Executive Summary
The Teaching for Digital Citizenship project set out to co-design and evaluate new resources to address young people’s needs in a digitally connected world. Combining philosophical reflection, ethnography, and participatory action research in order to embed values-led pedagogy across the curriculum, we set out to:
- Understand the aims, challenges and practices of teaching for digital citizenship in secondary schools across the UK
- Develop a range of strategies, resources, and practices to help teachers, teacher educators, and students to shape ethical environments in the interfaces of the digital with personal, social, civic, and global citizenship
- Refurbish a workable and coherent moral education for the challenges of citizenship in the digital world.
Based on surveys and ethnography, we found that the aims and practices of teaching for digital citizenship are varied, with schools drawing on a variety of resources. While many excellent resources exist, the dominant sources of information tend to focus on protecting young people from a narrow range of ‘bad actor’ threats; we recommend a need to go further, to provide young people with tools of critical information literacy to understand how to make a positive contribution through their digital interactions.

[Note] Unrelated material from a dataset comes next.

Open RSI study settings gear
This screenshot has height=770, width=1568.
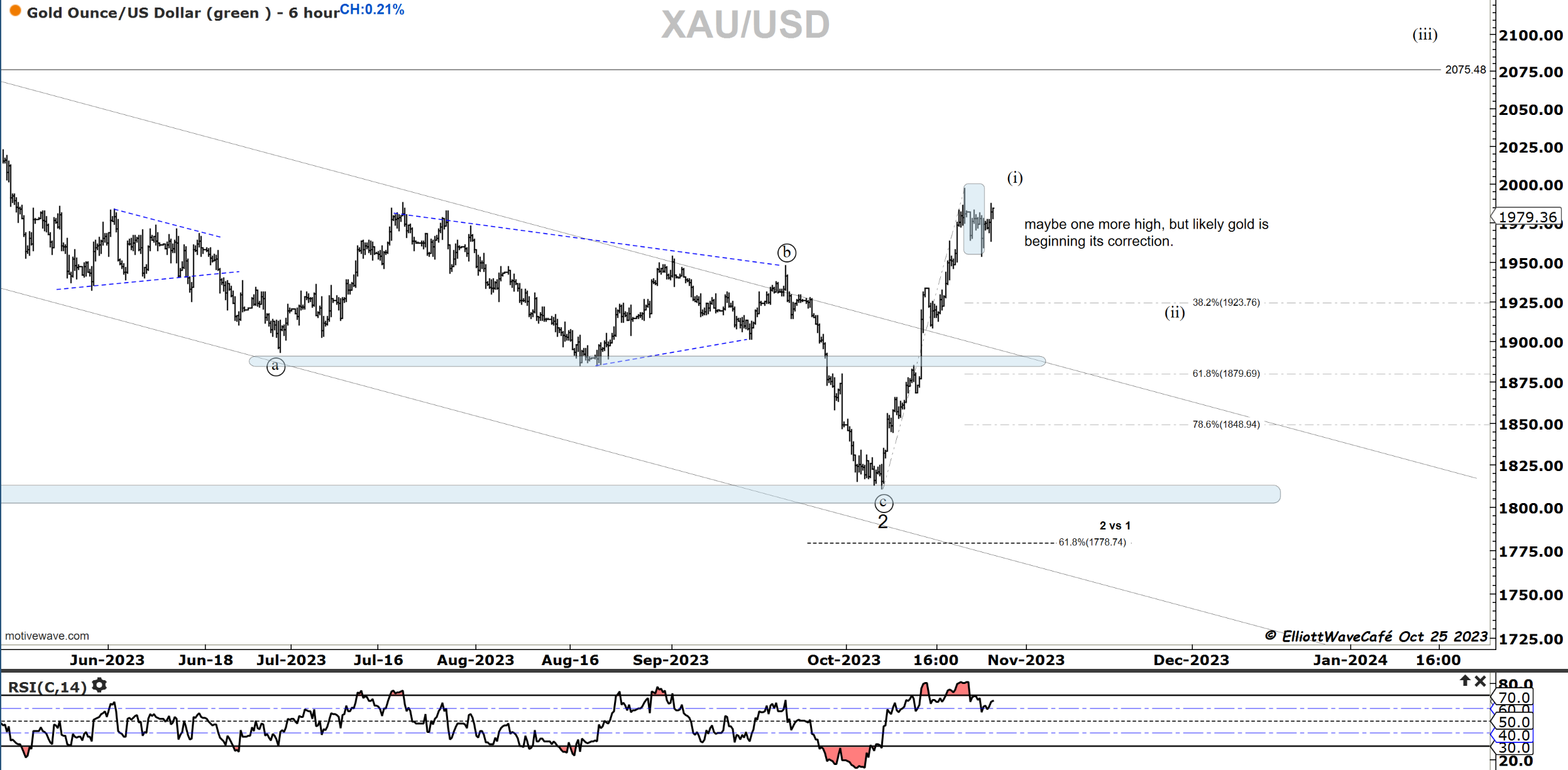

According to teachers and young people, the key challenges faced by schools include challenges of inequality, procurement, lack of resources, and lack of agency over the choice of resources. Through our engagement in a range of policy initiatives, the project seeks to develop training materials for teachers, and support for the emerging range of para-professionals supporting digital provision in schools.
Together with our community of practice, we have developed a Self-Evaluation Framework for Schools, which enables schools to reflect on their progress and plan next steps against 8 key indicators of effective digital citizenship education.
Effective digital moral education requires an understanding that the information ecosystem we inhabit is not inevitable, it is the product of social, structural, and technological choices which are contingent, and of the ways it can be changed for the better through the actions and choices of young people at local, national, and global levels.